Nucleation of freezing strongly influences the size of the resulting ice crystals. Studies have demonstrated that colder nucleation (i.e., higher degree of supercooling) generally produces smaller and more numerous ice crystals, which leave behind smaller pores upon sublimation in primary drying. "These smaller pores present a greater resistance to subsequent sublimation of the remaining ice. As a result, primary drying is slowed by cold nucleation temperatures," explains Thierfelder. "The longer cycles stemming from uncontrolled nucleation require increased investment in lyophilization capacity and higher operating costs. It also means greater risk as the product sits in a vulnerable multiday batch operation."

On the other hand, a lower degree of supercooling produces larger ice crystals that result in large pores during drying, reduced resistance to mass flow, and shorter drying times. "Studies have shown that primary drying times were extended 1–3% for every 1 C change in ice-nucleation temperature (5, 6). Therefore, by reducing the degree of supercooling from, for example, 15 C to 5 C for uncontrolled and controlled nucleation respectively, the primary drying time can potentially be decreased by 10–30%, which is significant given the fact that primary drying may take days," says Brower.

"Reduction in primary drying time is one of the significant benefits of controlled nucleation," Shon adds. "A number of research groups have reported as much as a 40% reduction in primary drying times (7–9). This can have a significant financial impact on production as throughput can be significantly increased without increasing the number of expensive production dryers." Besides influencing the size of ice crystals, the nucleation behavior can also affect product yield in various ways. For example, previous research has shown that proteins tend to aggregate on the surface of ice (10–14). Colder nucleation tends to produce smaller ice crystals, which possess larger surface areas; therefore, colder nucleation creates increased aggregation stress on sensitive proteins.

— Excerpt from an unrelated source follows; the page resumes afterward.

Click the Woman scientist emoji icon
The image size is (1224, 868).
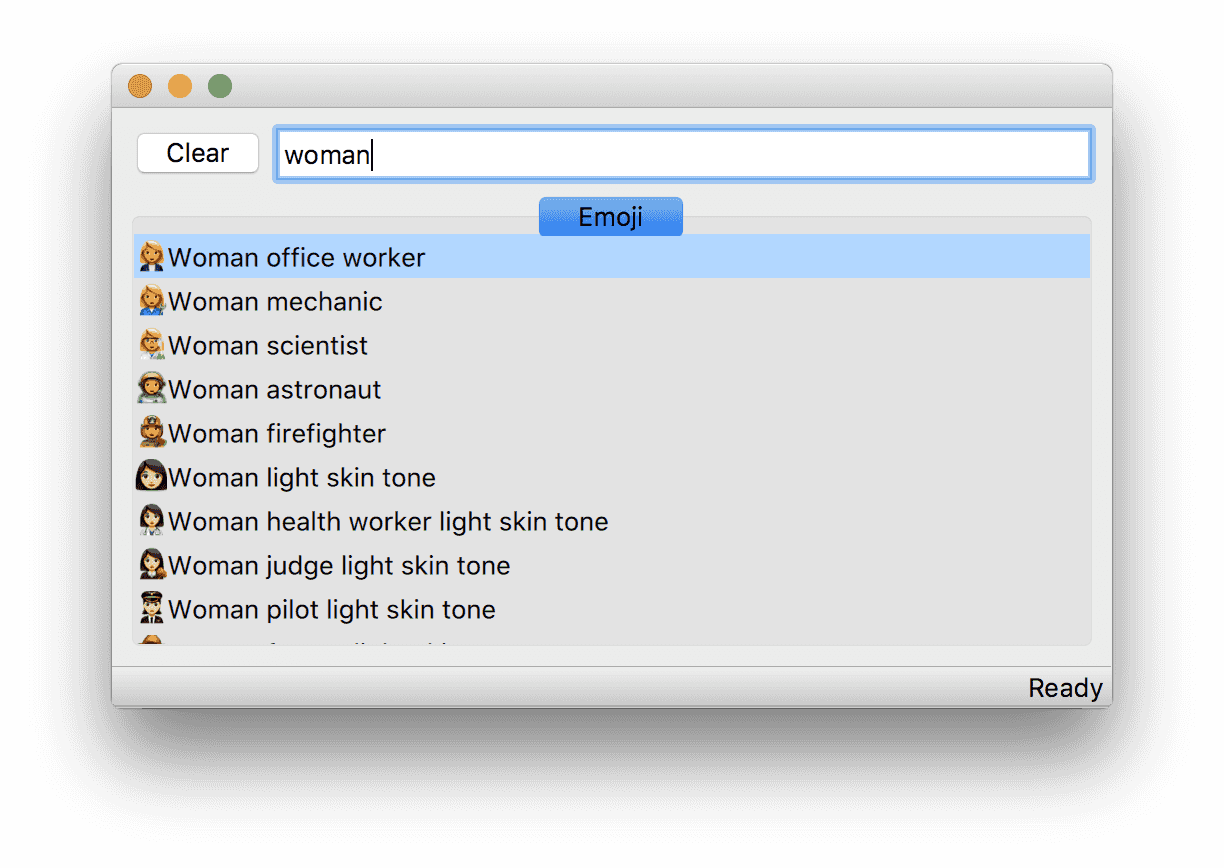[151, 345]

Another potential source of yield loss in lyophilization arises from vial cracking. "The exact mechanisms for vial cracking are not well understood, but the problem seems to occur when certain formulation components are improperly frozen into metastable states that rearrange upon heating in primary drying, and sometimes this rearrangement creates sufficient force to crack the glass container," Thierfelder explains. "The temperature at which nucleation occurs affects the kinetics of the freezing process and can influence vial-cracking phenomena."

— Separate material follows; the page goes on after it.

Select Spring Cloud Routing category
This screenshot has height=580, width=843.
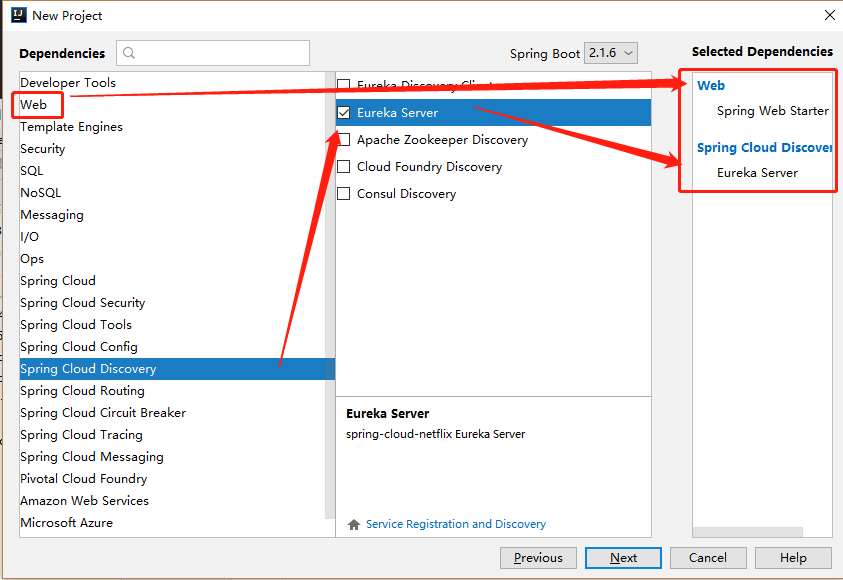coord(82,391)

Uncontrolled nucleation can adversely affect product quality. "No matter how well engineered your process controls or how uniform your freeze-dryer's heat-transfer environment might be, vial-to-vial uniformity is impossible to achieve in the absence of controlled nucleation," Thierfelder notes. "The vials will nucleate at random temperatures and times, and therefore, have separate temperature histories, which will impart different properties to the freeze-dried product." Nucleation and freezing also affect the cosmetic properties of cakes with effects such as glazing, cake cracking, and stratification often resulting from problems during the freezing step. "Overall, it should be recognized that the traditional lack of control over nucleation behavior is poorly aligned with FDA's current emphasis on quality by design," Thierfelder adds.